Advising & Mentoring
Most of the graduate students and undergraduates who work with me are interested in how law and policy shape the economic environment, and vice versa. Most also study the structure, culture, and evolution of institutions, including businesses, legal systems, and regulatory bodies, whether firmly within or outside the state, or located on the fuzzy boundary separating those two domains.
Graduate students who wish to undertake a preliminary field under my direction can expect to gain exposure to comparative analysis; I also ask students to read in cognate disciplines as well as history. In the last decade, I have served on dissertation committees for history grad students whose work collectively ranges across six continents and six centuries. As the grad students who ask me to serve on their committees can attest, I am a stickler for good writing that is accessible to non-specialists.
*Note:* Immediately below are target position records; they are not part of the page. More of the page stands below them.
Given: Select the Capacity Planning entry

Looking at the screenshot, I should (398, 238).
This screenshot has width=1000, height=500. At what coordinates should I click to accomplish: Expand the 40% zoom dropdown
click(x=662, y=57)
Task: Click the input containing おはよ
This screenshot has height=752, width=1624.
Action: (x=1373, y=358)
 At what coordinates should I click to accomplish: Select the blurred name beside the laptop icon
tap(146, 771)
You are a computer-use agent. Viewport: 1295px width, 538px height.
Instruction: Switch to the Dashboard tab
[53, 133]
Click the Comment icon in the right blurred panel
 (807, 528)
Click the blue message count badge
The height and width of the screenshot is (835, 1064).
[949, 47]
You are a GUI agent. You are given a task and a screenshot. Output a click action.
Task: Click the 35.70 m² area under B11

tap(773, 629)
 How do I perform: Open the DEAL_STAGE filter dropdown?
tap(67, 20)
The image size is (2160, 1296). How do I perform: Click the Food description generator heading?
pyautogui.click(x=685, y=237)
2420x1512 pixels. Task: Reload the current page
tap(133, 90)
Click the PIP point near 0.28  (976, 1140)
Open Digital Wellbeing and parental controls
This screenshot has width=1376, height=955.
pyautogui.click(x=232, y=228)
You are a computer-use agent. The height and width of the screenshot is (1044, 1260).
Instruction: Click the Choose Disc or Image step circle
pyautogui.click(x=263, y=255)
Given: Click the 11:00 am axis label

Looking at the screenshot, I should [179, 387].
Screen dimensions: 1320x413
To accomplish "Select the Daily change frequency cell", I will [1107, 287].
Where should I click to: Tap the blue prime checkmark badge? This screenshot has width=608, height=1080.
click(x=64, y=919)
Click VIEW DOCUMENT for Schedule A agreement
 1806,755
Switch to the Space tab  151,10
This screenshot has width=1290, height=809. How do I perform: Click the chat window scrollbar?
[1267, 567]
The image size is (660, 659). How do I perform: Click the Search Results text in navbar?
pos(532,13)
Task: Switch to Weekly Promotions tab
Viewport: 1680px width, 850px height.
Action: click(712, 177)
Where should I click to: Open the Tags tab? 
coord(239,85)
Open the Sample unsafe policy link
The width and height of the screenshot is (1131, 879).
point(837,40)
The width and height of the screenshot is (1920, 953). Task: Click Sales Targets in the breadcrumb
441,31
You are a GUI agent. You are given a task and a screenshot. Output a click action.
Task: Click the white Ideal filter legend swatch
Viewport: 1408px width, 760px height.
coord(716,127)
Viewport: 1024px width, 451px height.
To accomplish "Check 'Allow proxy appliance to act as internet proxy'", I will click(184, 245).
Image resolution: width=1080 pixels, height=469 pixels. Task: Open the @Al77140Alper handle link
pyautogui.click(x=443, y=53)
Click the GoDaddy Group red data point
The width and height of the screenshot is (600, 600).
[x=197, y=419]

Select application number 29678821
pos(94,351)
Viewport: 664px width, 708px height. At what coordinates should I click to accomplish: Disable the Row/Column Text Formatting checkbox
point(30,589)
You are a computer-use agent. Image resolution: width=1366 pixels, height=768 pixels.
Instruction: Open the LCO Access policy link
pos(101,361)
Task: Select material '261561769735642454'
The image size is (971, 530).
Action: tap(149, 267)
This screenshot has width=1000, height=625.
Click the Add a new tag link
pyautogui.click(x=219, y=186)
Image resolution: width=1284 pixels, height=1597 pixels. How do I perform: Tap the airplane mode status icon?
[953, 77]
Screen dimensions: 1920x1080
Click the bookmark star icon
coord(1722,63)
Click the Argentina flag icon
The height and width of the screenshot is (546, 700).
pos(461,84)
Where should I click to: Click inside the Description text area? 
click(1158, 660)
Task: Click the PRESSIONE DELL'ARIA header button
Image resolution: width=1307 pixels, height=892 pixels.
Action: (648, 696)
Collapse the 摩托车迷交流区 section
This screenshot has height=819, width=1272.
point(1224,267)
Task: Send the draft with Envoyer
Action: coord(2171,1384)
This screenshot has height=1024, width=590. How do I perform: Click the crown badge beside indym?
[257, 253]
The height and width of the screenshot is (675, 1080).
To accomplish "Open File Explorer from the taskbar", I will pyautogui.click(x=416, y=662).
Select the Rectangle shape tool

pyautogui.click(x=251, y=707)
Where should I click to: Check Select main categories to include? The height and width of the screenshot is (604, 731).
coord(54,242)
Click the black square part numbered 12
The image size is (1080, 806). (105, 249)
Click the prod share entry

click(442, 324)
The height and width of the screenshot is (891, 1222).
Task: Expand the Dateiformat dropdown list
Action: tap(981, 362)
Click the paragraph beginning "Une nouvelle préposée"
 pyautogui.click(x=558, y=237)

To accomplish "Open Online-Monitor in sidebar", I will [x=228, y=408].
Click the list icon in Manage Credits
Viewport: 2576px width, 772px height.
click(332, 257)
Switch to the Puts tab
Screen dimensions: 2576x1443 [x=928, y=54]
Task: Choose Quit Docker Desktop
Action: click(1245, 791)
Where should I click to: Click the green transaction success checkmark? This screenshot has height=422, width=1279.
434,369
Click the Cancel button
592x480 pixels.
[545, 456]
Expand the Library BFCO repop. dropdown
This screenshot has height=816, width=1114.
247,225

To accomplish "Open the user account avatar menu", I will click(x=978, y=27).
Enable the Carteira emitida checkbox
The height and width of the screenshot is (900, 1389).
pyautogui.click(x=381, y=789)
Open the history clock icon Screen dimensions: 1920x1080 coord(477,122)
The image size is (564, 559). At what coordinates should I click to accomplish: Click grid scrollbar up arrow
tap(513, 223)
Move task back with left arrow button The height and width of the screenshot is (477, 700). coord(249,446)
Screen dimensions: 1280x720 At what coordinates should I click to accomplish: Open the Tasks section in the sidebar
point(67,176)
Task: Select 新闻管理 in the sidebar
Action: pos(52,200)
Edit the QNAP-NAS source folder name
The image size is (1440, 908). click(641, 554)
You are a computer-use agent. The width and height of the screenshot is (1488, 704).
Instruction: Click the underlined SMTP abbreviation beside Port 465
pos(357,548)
Undergraduate honors theses and independent research topics since 2010 have included such topics as:
* regulatory accommodation of credit default swaps in the run-up to the 2008 financial crisis;
* the impact of late 19th and early 20th century financial panics on mechanisms of self-regulation in the American banking industry;
* modes of cooperation in the twentieth-century American advertising industry;
* self-regulatory and regulatory responses to the online sale of counterfeit goods in China;
* the role of American consulting firms in shaping European business strategy since 1970;
* regulatory responses to major chemical factory accidents in Europe, India, and the United States
* the role of Better Business Bureaus and other self-regulatory mechanisms in responding to online consumer deception
* regulatory responses to e-cigarettes in the UK, Canada, and the US
* the evolution of Virginia policies toward court-mandated fees and fines since the focusing event at Ferguson, Missouri
In recent years, I also have been working out strategies for collaborative research with undergraduate and graduate teams, through Duke's Bass Connections program.
For some time, I have become convinced that individuals with historical expertise have much to contribute to policy debates and processes. As such, I have given a good deal of thought to the importance of broadening career trajectories for history doctoral recipients, and am increasingly serving as an informal adviser for grad students interested in non-academic career paths.